Saved data entries
※

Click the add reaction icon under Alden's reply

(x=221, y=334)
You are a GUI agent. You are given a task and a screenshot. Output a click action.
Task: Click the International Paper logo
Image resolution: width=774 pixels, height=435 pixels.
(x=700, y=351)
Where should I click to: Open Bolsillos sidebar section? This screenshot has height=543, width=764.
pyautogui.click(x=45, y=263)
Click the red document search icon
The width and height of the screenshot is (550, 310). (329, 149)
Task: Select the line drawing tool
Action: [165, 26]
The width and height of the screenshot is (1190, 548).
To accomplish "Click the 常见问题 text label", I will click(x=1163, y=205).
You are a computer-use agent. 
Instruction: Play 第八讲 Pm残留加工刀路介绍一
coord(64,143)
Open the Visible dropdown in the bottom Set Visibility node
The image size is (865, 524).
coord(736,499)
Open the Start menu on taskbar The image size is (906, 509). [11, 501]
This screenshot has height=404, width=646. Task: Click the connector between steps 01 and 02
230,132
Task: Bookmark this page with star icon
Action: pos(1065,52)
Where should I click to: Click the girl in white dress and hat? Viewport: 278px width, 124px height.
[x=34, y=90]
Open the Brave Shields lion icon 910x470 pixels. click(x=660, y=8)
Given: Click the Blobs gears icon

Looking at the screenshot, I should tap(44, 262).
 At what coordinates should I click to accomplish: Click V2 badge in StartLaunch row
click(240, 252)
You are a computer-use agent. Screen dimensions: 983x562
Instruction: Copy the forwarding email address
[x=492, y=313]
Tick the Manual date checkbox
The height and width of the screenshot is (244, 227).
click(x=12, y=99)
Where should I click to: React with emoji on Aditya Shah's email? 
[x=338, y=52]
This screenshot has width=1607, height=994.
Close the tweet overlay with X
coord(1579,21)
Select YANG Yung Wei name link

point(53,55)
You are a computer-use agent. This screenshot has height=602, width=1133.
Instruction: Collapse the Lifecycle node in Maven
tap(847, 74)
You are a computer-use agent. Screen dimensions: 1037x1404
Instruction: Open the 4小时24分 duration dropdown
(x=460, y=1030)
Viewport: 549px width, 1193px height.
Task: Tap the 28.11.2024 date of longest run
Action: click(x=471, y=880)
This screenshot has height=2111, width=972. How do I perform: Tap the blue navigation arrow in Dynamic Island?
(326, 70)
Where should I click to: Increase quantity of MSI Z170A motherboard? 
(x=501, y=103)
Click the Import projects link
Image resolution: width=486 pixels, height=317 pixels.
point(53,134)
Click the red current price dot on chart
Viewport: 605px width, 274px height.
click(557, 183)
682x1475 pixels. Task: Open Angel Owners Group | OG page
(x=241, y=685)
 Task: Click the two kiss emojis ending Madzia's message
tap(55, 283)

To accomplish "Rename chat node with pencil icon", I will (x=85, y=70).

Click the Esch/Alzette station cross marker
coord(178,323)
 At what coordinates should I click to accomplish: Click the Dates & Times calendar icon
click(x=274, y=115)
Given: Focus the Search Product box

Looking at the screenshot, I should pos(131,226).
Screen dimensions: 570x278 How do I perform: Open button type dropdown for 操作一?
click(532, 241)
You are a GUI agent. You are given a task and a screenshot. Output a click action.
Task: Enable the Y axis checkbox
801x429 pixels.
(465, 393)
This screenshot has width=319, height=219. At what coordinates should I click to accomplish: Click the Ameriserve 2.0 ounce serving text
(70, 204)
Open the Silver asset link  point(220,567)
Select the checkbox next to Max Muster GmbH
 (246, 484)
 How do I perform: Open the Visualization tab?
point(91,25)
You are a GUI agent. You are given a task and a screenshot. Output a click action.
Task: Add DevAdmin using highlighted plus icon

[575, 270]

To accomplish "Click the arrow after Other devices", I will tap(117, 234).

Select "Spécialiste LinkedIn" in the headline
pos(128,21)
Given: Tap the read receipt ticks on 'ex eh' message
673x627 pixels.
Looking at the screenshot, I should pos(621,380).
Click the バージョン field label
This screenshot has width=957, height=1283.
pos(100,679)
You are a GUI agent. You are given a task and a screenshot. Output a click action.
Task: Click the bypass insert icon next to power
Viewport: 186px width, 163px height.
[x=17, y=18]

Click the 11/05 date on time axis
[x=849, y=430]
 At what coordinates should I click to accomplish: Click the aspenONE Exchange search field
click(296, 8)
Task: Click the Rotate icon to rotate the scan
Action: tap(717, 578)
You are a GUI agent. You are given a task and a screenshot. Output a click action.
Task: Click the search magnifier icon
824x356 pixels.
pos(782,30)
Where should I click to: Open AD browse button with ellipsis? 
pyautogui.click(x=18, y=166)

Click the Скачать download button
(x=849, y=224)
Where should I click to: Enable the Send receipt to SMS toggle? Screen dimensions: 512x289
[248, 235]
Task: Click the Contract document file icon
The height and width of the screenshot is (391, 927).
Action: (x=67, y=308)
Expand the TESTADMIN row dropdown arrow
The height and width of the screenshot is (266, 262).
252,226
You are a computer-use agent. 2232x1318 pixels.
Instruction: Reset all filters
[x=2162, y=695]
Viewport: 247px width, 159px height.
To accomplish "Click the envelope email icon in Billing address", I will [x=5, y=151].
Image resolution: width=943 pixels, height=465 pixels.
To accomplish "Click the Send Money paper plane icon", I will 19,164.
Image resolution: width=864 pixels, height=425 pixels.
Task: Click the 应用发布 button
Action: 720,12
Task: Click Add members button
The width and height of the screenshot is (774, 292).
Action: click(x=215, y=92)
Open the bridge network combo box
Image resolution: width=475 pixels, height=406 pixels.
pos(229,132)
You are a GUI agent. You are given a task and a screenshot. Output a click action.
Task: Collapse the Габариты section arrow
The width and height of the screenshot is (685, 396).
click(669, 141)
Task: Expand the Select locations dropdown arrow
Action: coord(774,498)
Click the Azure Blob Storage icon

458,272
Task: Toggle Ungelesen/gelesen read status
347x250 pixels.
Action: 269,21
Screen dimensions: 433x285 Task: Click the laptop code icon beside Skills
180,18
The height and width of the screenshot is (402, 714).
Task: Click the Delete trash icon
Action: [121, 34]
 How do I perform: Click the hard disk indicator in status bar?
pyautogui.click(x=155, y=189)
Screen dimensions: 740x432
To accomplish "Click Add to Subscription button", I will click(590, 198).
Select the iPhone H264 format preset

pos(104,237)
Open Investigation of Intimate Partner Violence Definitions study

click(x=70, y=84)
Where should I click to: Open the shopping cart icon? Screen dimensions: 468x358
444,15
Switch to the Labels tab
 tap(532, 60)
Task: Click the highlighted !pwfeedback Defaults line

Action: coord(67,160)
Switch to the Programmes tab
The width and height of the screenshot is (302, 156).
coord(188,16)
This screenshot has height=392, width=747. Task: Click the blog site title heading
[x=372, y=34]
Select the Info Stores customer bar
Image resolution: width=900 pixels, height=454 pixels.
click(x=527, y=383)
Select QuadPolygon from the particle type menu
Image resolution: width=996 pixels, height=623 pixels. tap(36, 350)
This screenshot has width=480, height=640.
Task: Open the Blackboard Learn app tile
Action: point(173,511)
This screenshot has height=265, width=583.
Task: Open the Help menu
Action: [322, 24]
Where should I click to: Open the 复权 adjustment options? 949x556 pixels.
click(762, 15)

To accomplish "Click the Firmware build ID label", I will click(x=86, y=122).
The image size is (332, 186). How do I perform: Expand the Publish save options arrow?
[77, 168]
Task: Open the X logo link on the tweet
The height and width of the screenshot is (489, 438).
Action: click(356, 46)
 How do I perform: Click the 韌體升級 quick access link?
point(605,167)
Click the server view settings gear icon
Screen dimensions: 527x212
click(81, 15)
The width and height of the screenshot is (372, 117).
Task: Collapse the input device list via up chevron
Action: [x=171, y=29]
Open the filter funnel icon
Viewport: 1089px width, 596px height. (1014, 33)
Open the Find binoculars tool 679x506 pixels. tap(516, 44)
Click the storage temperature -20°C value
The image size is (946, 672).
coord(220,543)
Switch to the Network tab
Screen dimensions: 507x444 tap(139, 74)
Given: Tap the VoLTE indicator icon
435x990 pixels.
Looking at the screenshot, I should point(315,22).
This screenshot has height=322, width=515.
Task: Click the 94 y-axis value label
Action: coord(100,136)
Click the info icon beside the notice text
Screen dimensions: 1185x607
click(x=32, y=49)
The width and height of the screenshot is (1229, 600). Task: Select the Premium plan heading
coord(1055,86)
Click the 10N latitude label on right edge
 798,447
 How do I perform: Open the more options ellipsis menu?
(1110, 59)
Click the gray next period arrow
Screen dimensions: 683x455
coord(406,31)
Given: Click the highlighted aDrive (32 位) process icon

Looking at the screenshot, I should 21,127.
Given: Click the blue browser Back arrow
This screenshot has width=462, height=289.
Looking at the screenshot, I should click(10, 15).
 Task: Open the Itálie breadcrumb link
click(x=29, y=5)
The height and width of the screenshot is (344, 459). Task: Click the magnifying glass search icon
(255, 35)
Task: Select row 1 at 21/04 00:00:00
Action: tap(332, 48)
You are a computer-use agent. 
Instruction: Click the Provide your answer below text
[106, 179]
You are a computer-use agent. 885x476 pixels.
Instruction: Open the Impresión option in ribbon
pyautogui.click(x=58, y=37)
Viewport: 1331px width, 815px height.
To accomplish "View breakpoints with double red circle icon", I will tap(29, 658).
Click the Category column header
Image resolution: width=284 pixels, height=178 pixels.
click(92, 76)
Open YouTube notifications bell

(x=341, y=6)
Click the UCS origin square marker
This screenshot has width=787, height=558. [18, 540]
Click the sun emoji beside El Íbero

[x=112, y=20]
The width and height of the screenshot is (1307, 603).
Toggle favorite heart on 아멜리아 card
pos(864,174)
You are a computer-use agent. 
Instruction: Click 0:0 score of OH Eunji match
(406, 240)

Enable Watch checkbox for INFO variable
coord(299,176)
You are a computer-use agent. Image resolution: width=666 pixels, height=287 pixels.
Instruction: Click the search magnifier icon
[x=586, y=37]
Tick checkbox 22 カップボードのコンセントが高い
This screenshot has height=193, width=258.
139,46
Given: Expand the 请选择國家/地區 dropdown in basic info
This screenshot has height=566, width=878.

※

== WORK TASK ==
Starting at the top of the data above, repeat every line exactly until the line containing "Tick the Manual date checkbox" has been given, then stop.

== RESPONSE TO THIS TASK ==
Click the add reaction icon under Alden's reply

(x=221, y=334)
You are a GUI agent. You are given a task and a screenshot. Output a click action.
Task: Click the International Paper logo
Image resolution: width=774 pixels, height=435 pixels.
(x=700, y=351)
Where should I click to: Open Bolsillos sidebar section? This screenshot has height=543, width=764.
pyautogui.click(x=45, y=263)
Click the red document search icon
The width and height of the screenshot is (550, 310). (329, 149)
Task: Select the line drawing tool
Action: [165, 26]
The width and height of the screenshot is (1190, 548).
To accomplish "Click the 常见问题 text label", I will click(x=1163, y=205).
You are a computer-use agent. 
Instruction: Play 第八讲 Pm残留加工刀路介绍一
coord(64,143)
Open the Visible dropdown in the bottom Set Visibility node
The image size is (865, 524).
coord(736,499)
Open the Start menu on taskbar The image size is (906, 509). [11, 501]
This screenshot has height=404, width=646. Task: Click the connector between steps 01 and 02
230,132
Task: Bookmark this page with star icon
Action: pos(1065,52)
Where should I click to: Click the girl in white dress and hat? Viewport: 278px width, 124px height.
[x=34, y=90]
Open the Brave Shields lion icon 910x470 pixels. click(x=660, y=8)
Given: Click the Blobs gears icon

Looking at the screenshot, I should tap(44, 262).
 At what coordinates should I click to accomplish: Click V2 badge in StartLaunch row
click(240, 252)
You are a computer-use agent. Screen dimensions: 983x562
Instruction: Copy the forwarding email address
[x=492, y=313]
Tick the Manual date checkbox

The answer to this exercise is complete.